= What to work on =
Scan the records for the line containing "The height and width of the screenshot is (402, 723).". From there through the last line, write out each line exactly.

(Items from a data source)
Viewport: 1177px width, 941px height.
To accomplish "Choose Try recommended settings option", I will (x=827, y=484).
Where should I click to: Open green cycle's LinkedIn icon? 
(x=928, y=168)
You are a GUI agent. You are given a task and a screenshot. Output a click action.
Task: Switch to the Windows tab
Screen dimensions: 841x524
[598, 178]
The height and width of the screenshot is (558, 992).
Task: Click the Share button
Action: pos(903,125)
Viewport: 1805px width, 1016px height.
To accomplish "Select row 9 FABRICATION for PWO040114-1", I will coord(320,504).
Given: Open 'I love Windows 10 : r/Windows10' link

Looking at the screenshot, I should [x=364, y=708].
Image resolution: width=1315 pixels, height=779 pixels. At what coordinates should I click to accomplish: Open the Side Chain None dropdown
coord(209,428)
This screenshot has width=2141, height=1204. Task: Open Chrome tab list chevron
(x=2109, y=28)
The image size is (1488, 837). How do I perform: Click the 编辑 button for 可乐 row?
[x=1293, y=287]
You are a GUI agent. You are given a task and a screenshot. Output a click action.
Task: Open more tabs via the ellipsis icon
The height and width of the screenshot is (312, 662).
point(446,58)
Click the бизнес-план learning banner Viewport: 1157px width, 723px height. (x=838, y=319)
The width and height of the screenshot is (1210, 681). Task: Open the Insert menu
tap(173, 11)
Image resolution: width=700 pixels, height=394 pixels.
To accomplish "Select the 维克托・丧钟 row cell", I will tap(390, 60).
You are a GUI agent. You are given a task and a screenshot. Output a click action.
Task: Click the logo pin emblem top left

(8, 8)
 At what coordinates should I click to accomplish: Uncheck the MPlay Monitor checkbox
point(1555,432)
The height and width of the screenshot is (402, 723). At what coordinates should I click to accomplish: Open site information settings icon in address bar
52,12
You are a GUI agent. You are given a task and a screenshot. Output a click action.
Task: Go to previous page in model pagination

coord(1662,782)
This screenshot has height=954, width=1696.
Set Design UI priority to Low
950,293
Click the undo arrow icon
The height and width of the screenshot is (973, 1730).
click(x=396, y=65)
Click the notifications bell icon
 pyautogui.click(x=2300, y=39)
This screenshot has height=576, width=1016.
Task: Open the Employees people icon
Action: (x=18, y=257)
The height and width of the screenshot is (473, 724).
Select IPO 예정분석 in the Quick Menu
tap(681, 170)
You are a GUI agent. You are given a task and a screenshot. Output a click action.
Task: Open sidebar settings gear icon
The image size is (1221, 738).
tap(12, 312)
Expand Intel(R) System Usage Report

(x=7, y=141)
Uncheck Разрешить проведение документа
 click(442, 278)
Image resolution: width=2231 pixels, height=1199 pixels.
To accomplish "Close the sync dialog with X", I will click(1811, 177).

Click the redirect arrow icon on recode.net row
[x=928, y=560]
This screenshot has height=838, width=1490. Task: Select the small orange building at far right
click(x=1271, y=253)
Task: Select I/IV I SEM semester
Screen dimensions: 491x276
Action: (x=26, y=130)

= Response for this exercise =
The height and width of the screenshot is (402, 723). At what coordinates should I click to accomplish: Open site information settings icon in address bar
52,12
You are a GUI agent. You are given a task and a screenshot. Output a click action.
Task: Go to previous page in model pagination

coord(1662,782)
This screenshot has height=954, width=1696.
Set Design UI priority to Low
950,293
Click the undo arrow icon
The height and width of the screenshot is (973, 1730).
click(x=396, y=65)
Click the notifications bell icon
 pyautogui.click(x=2300, y=39)
This screenshot has height=576, width=1016.
Task: Open the Employees people icon
Action: (x=18, y=257)
The height and width of the screenshot is (473, 724).
Select IPO 예정분석 in the Quick Menu
tap(681, 170)
You are a GUI agent. You are given a task and a screenshot. Output a click action.
Task: Open sidebar settings gear icon
The image size is (1221, 738).
tap(12, 312)
Expand Intel(R) System Usage Report

(x=7, y=141)
Uncheck Разрешить проведение документа
 click(442, 278)
Image resolution: width=2231 pixels, height=1199 pixels.
To accomplish "Close the sync dialog with X", I will click(1811, 177).

Click the redirect arrow icon on recode.net row
[x=928, y=560]
This screenshot has height=838, width=1490. Task: Select the small orange building at far right
click(x=1271, y=253)
Task: Select I/IV I SEM semester
Screen dimensions: 491x276
Action: (x=26, y=130)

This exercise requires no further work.